Exercise: Lay out the records below as a Markdown table with the columns Row and Line. Give each nonblank line its own row, numbered in order.

+ + + + +

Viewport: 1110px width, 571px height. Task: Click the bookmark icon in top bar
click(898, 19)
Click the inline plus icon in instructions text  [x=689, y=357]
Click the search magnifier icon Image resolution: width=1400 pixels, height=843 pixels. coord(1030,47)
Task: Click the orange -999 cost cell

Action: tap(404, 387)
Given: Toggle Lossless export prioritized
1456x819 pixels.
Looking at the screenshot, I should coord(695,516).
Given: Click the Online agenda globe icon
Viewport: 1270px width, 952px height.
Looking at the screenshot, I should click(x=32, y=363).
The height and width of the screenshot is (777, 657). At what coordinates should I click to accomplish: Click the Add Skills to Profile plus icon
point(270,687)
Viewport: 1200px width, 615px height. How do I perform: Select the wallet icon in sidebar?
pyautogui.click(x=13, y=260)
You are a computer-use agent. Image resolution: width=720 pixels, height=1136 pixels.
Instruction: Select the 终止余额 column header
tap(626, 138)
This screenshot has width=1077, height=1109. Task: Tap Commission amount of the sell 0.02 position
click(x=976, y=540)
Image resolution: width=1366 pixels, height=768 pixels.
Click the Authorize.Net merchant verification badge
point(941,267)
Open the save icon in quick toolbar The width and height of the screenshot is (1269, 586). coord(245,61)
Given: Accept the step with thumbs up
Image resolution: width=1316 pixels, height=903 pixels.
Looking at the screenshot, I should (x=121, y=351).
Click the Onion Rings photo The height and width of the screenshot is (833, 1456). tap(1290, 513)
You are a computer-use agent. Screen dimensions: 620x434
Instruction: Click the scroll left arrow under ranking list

+ + + + +

Result:
| Row | Line |
|---|---|
| 1 | Viewport: 1110px width, 571px height. Task: Click the bookmark icon in top bar |
| 2 | click(898, 19) |
| 3 | Click the inline plus icon in instructions text  [x=689, y=357] |
| 4 | Click the search magnifier icon Image resolution: width=1400 pixels, height=843 pixels. coord(1030,47) |
| 5 | Task: Click the orange -999 cost cell |
| 6 | Action: tap(404, 387) |
| 7 | Given: Toggle Lossless export prioritized |
| 8 | 1456x819 pixels. |
| 9 | Looking at the screenshot, I should coord(695,516). |
| 10 | Given: Click the Online agenda globe icon |
| 11 | Viewport: 1270px width, 952px height. |
| 12 | Looking at the screenshot, I should click(x=32, y=363). |
| 13 | The height and width of the screenshot is (777, 657). At what coordinates should I click to accomplish: Click the Add Skills to Profile plus icon |
| 14 | point(270,687) |
| 15 | Viewport: 1200px width, 615px height. How do I perform: Select the wallet icon in sidebar? |
| 16 | pyautogui.click(x=13, y=260) |
| 17 | You are a computer-use agent. Image resolution: width=720 pixels, height=1136 pixels. |
| 18 | Instruction: Select the 终止余额 column header |
| 19 | tap(626, 138) |
| 20 | This screenshot has width=1077, height=1109. Task: Tap Commission amount of the sell 0.02 position |
| 21 | click(x=976, y=540) |
| 22 | Image resolution: width=1366 pixels, height=768 pixels. |
| 23 | Click the Authorize.Net merchant verification badge |
| 24 | point(941,267) |
| 25 | Open the save icon in quick toolbar The width and height of the screenshot is (1269, 586). coord(245,61) |
| 26 | Given: Accept the step with thumbs up |
| 27 | Image resolution: width=1316 pixels, height=903 pixels. |
| 28 | Looking at the screenshot, I should (x=121, y=351). |
| 29 | Click the Onion Rings photo The height and width of the screenshot is (833, 1456). tap(1290, 513) |
| 30 | You are a computer-use agent. Screen dimensions: 620x434 |
| 31 | Instruction: Click the scroll left arrow under ranking list |